Constructive criticism: add a brief explanation of C

Or just simplify it that total number of cells regardless of configuration determines the total watt hours, or the “size of your gas tank”. 10S5P with 50 cells has a very slightly higher capacity than 12S4P with 48 cells for example…

And if necessary expound upon it by saying it’s your total (nominal) voltage x total Ah per P group. Using the previous example:

• 10S x 3.6v per cell nominal x 3Ah per cell x 5P per P group = 540 Watt hours
• 12S x 3.6v x 3Ah x 4P = 518.4 Wh

Is it just me or are C ratings totally backwards and unintuitive when you just want to know how many amps your battery can handle?

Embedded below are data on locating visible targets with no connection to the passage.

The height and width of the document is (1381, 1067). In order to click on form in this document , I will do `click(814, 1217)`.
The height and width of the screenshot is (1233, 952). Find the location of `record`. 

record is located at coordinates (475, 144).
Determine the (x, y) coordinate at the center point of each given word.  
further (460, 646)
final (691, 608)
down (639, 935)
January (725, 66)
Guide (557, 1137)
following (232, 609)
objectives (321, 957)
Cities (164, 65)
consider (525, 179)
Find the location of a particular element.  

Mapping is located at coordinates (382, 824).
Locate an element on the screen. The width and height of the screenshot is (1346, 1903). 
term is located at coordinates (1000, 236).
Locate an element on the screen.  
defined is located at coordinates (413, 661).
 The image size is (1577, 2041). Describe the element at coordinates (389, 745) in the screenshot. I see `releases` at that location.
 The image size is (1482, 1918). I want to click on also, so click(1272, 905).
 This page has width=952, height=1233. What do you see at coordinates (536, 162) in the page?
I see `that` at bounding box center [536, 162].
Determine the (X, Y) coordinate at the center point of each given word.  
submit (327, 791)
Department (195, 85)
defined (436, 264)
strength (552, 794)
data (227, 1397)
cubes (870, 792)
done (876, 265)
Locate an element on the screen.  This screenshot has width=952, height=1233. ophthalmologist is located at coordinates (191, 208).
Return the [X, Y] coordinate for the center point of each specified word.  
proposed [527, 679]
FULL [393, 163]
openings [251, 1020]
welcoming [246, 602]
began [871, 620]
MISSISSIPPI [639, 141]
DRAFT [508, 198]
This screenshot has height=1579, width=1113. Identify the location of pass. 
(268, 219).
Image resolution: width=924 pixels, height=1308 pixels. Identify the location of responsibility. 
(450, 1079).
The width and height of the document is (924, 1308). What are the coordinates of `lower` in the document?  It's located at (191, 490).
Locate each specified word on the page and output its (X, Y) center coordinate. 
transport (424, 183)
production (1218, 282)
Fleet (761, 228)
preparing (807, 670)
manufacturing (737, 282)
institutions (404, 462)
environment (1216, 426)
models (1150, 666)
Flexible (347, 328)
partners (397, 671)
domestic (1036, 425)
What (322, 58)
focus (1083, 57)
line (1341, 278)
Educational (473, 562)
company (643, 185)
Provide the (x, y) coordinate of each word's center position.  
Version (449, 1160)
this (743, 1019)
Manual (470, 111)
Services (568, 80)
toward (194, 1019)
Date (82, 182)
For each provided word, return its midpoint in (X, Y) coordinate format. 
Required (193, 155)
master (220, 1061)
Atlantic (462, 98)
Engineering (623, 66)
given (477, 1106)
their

This is a great suggestion.

Agreed, Voltage and Ah are already in the text, might as well define Wh.

Thanks for this writeup, Justin

More information about cutoffs can be found over here

This is kind of like soldering on cells. You should never do it. Those that do it, know exactly what they are doing and why, and what damage it can cause, and how to solder in a way that drastically minimizes that. But I would still recommend never doing it. Anyone who knows enough about it to do it, knows they can disregard that advice, because they know enough about it and what’s happening inside the cell.

Yes, this So basically, never do it.